One worrisome example of a largely unfounded allegation against China is the publication of a report from US-based security firm Mandiant about alleged Internet attacks by the Chinese army. While Mandiant's allegations are worrisome on the surface, they are not completely grounded in fact, according to South Africa-based security firm Thinkst. (See: Cyberwarfare & the Battle to Protect Supply Chain Data.)
According to Mandiant, a China-based army unit of hackers is behind the so-called "APT1" attacks, which it says have involved over 1,900 assaults targeting mainly US and Canadian networks. Over 97 percent of the attacks originated from IP addresses in the Shanghai region, where Mandiant estimates there are possibly hundreds of hacker operatives involved.

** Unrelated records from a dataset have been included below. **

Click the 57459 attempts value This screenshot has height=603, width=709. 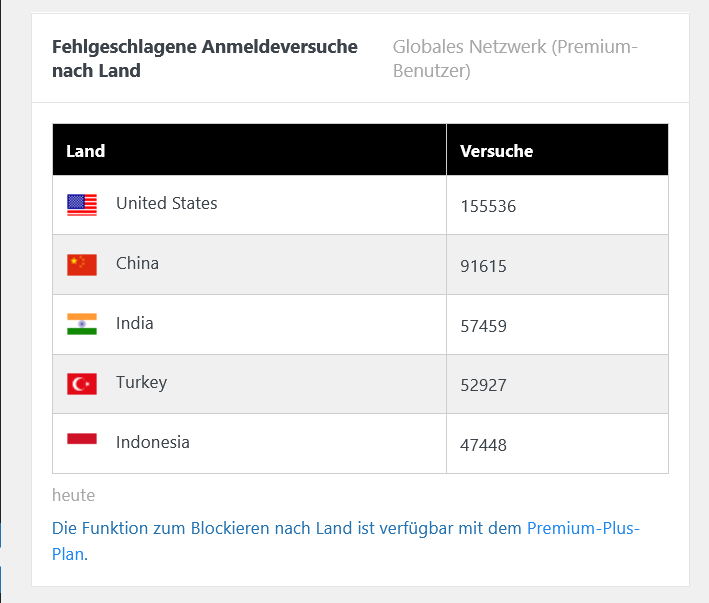point(483,326)
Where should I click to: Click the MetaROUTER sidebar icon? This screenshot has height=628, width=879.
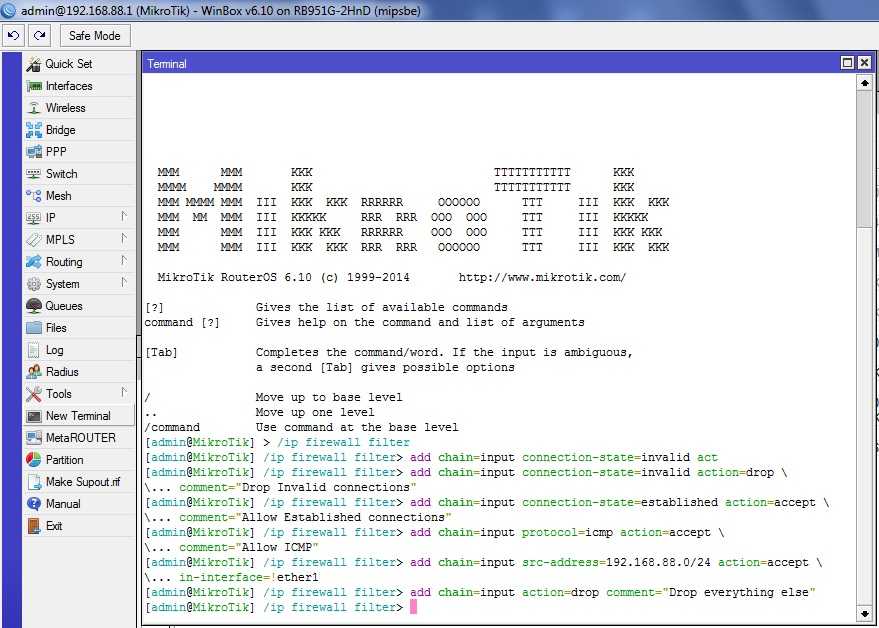coord(34,438)
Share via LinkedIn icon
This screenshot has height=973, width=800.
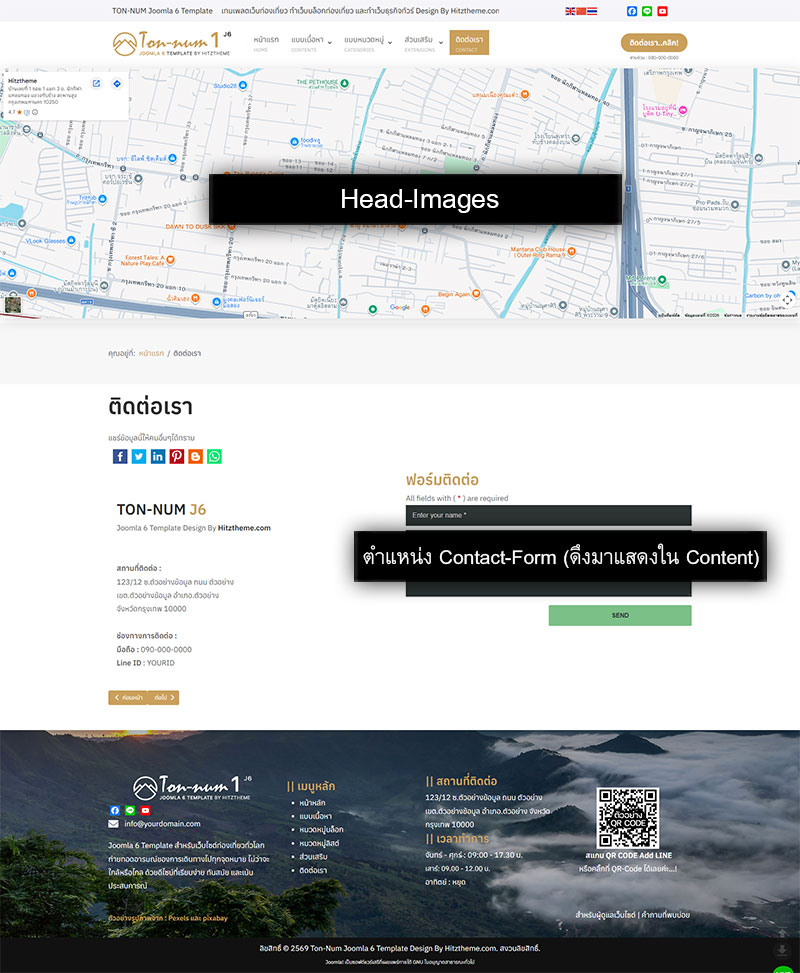(158, 456)
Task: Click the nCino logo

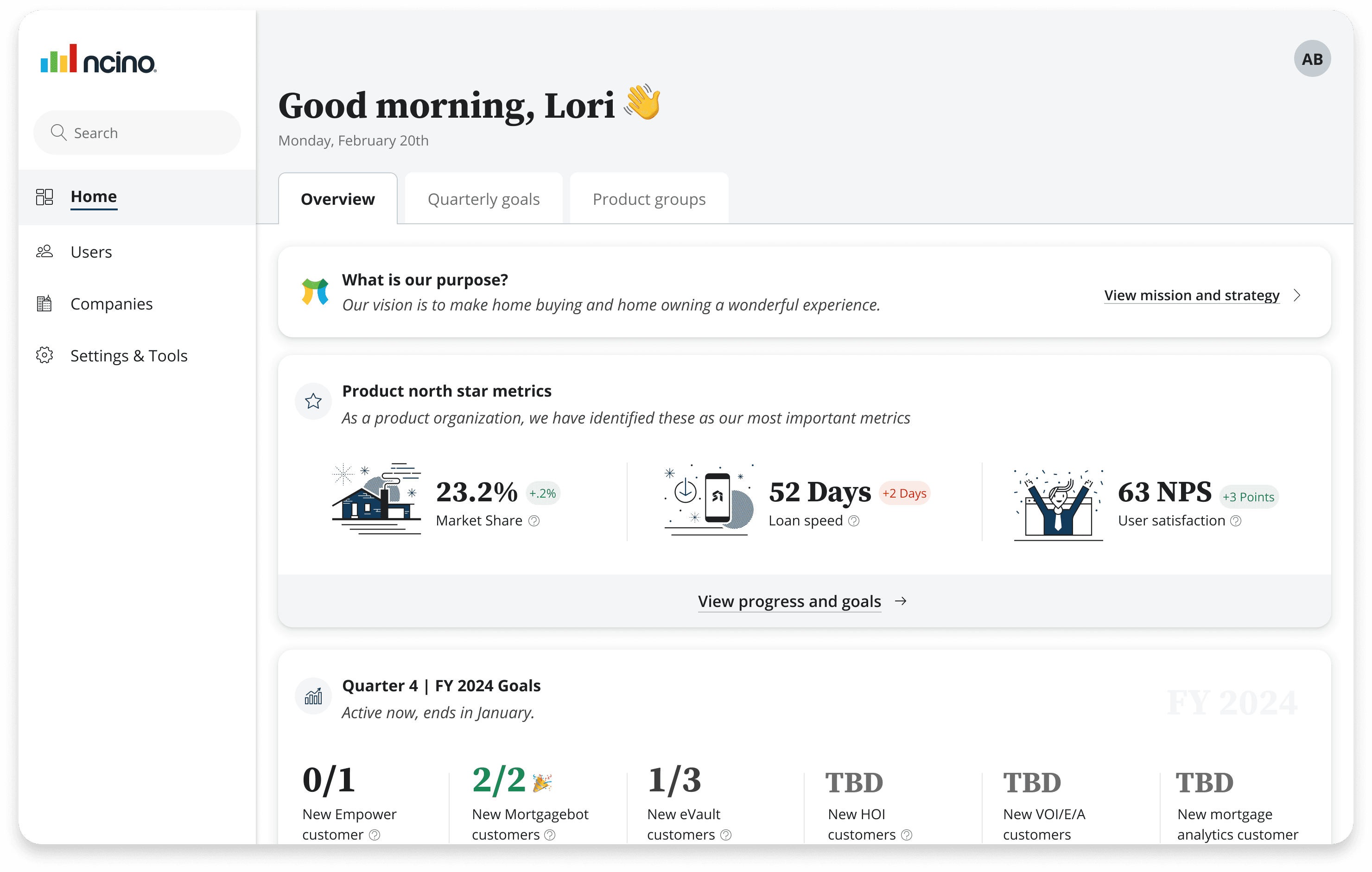Action: click(x=98, y=59)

But according to Thinkst, Mandiant's metrics are at fault. The main issue is that Mandiant failed to conclusively demonstrate that the IP addresses corresponded to a single organization, which has set a dangerous precedent. Thinkst writes:
We are not saying the Chinese government does not hack the US. Our concern is with this specific report; it is the first concrete public attribution of ongoing espionage against the US, and, if the report sets the standard for attribution, future events will be highly muddled as competing hypotheses all meet the low standard set out in Mandiant's APT1 report. Unfortunately it seems that contrary opinions are being subjected to a level of diatribe usually reserved for arguments of faith, not facts.
Following the publication of Mandiant's report in February, the US State Department published "Administration’s Strategy on Mitigating the Theft of U.S. Trade Secrets," which outlines policy measures and proposals to help organizations protect their data from foreign attacks. Both reports were released just a few days after The New York Times reported that a group of hackers originating from China had penetrated its networks.
The US government outlines voluntary and seemingly benign best-practices to help organizations protect their sensitive data in "Theft of U.S. Trade Secrets." But what happens when the elected officials decide to take the next step and force organizations to follow certain procedures?
The risk is when lobbyists convince Congress to create mandates that require organizations to spend a lot of money on software or hardware they do not want or need in the name of security. They might also mandate that companies with supply chain partners in China comply with unreasonable and expensive compliance procedures beyond the alphabet soups of regulatory compliance protocols that organizations must already follow when exchanging and storing data abroad.
Heavy-handed laws and regulations put in place under the guise of blocking Chinese hackers from stealing trade secrets would have obvious implications for supply chains that rely on cross-border data exchange over the Internet. And they would almost certainly prompt Beijing to retaliate, prompting it at a minimum to more heavily regulate and censure data communications than it already does.
In the worst possible outcome, the war of rhetoric and empty allegations could lead to an all-out cyberwar levied multilaterally, while ending the relatively freedom of data exchange that we have come to expect from the Internet.
Organizations are rightfully concerned about losing their competitive edge when hackers steal data over the Internet and obviously hope the government has a plan in place to head off these kinds of thefts in an appropriate way. But forcing organizations to comply with stricter and obtrusive laws and regulations that do not help much, based on irrational fear mongering, is not a viable solution.
Hopefully, Washington will taper off its war of words and learn how to better nab and shutdown black hat hacker networks that operate from China or anywhere else, in a way that remains transparent and unobtrusive to the non-combatants.